**YOUR GOAL**
Extract every entry below verbatim, keeping each on its own line and in its original order.
[Start TASK INPUTS]
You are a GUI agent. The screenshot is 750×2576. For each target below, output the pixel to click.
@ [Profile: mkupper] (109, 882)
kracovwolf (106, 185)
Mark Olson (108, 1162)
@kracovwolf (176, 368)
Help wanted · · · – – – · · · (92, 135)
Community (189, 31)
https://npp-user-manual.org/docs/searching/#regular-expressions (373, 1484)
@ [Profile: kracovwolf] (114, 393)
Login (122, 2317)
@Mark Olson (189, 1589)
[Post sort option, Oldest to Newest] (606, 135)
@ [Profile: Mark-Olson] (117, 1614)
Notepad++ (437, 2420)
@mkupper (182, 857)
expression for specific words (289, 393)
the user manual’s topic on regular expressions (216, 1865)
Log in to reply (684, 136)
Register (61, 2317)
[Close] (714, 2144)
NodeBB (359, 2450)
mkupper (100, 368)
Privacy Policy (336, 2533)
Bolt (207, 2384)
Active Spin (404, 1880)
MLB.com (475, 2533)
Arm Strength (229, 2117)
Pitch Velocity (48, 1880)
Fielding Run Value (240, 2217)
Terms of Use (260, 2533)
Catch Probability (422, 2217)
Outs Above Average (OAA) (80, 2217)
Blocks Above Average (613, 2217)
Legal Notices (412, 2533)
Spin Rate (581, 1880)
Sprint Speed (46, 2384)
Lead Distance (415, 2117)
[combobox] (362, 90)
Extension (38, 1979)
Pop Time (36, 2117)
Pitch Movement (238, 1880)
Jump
[End TASK INPUTS]
**CORRECT RESPONSE**
You are a GUI agent. The screenshot is 750×2576. For each target below, output the pixel to click.
@ [Profile: mkupper] (109, 882)
kracovwolf (106, 185)
Mark Olson (108, 1162)
@kracovwolf (176, 368)
Help wanted · · · – – – · · · (92, 135)
Community (189, 31)
https://npp-user-manual.org/docs/searching/#regular-expressions (373, 1484)
@ [Profile: kracovwolf] (114, 393)
Login (122, 2317)
@Mark Olson (189, 1589)
[Post sort option, Oldest to Newest] (606, 135)
@ [Profile: Mark-Olson] (117, 1614)
Notepad++ (437, 2420)
@mkupper (182, 857)
expression for specific words (289, 393)
the user manual’s topic on regular expressions (216, 1865)
Log in to reply (684, 136)
Register (61, 2317)
[Close] (714, 2144)
NodeBB (359, 2450)
mkupper (100, 368)
Privacy Policy (336, 2533)
Bolt (207, 2384)
Active Spin (404, 1880)
MLB.com (475, 2533)
Arm Strength (229, 2117)
Pitch Velocity (48, 1880)
Fielding Run Value (240, 2217)
Terms of Use (260, 2533)
Catch Probability (422, 2217)
Outs Above Average (OAA) (80, 2217)
Blocks Above Average (613, 2217)
Legal Notices (412, 2533)
Spin Rate (581, 1880)
Sprint Speed (46, 2384)
Lead Distance (415, 2117)
[combobox] (362, 90)
Extension (38, 1979)
Pop Time (36, 2117)
Pitch Movement (238, 1880)
Jump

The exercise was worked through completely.